简体   繁体   中英

Use of format specifiers for conversions

I am unable to deduce the internal happenings inside the machine when we print data using format specifiers.

I was trying to understand the concept of signed and unsigned integers and the found the following:

unsigned int b=-12;  
printf("%d\n",b);     //prints -12
printf("%u\n\n",b);   //prints 4294967284

I am guessing that b actually stores the binary version of -12 as 11111111111111111111111111110100.

So, since b is unsigned , b technically stores 4294967284. But still the format specifier %d causes the binary value of b to be printed as its signed version i,e, -12.

However,

printf("%f\n",2);    //prints 0.000000
printf("%f\n",100);   //prints 0.000000
printf("%d\n",3.2);    //prints 2147483639

printf("%d\n",3.1);    //prints 2147483637

I kind of expected the 2 to be printed as 2.00000 and 3.2 to be printed as 3 as per type conversion norms.

Why does this not happen and what exactly takes place at machine level ?

Mismatching format specifier and argument type (like using the floating point specifier "%f" to print an int value) leads to undefined behavior .

Remember that 2 is an integer value, and vararg functions (like printf ) doesn't really know the types of the arguments. The printf function have to rely on the format specifier to assume the argument is of the specified type.


To better understand how you get the results you get, to understand "the internal happenings", we first must make two assumptions:

  • The system uses 32 bits for the int type
  • The system uses 64 bits for the double type

Now what happens with

printf("%f\n",2);    //prints 0.000000

is that the printf function sees the "%f" specifier, and fetch the next argument as a 64-bit double value. Since the int value you provided in the argument list is only 32 bits, half of the bits in the double value will be unknown. The printf function will then print the (invalid) double value. If you're unlucky some of the unknown bits might lead the value to be a trap value which can cause a crash.

Similarly with

printf("%d\n",3.2);    //prints 2147483639

the printf function fetches the next argument as a 32-bit int value, losing half of the bits in the 64-bit double value provided as the actual argument. Exactly which 32 bits are copied into the internal int value depends on endianness . Integers don't have trap values so no crashes happens, just an unexpected value will be printed.

what exactly takes place at machine level ?

The stdio.h functions are quite far from the machine level. They provide a standardized abstraction layer on top of various OS API. Whereas "machine level" would refer to the generated assembler. The behavior you experience is mostly related to details of the C language rather than the machine.

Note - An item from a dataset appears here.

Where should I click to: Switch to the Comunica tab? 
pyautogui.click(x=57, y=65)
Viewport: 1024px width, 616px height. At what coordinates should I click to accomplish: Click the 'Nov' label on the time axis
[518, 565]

On the machine level, there exists no signed numbers, but everything is treated as raw binary data. The compiler can turn raw binary data into a signed number by using an instruction that tells the CPU: "use what's stored at this location and treat it as a signed number". Specifically, as a two's complement signed number on all common computers. But this is irrelevant when explaining why your code misbehaves.

The integer constant 12 is of type int . When we write -12 we apply the unary - operator on that. The result is still of type int but now of value -12 .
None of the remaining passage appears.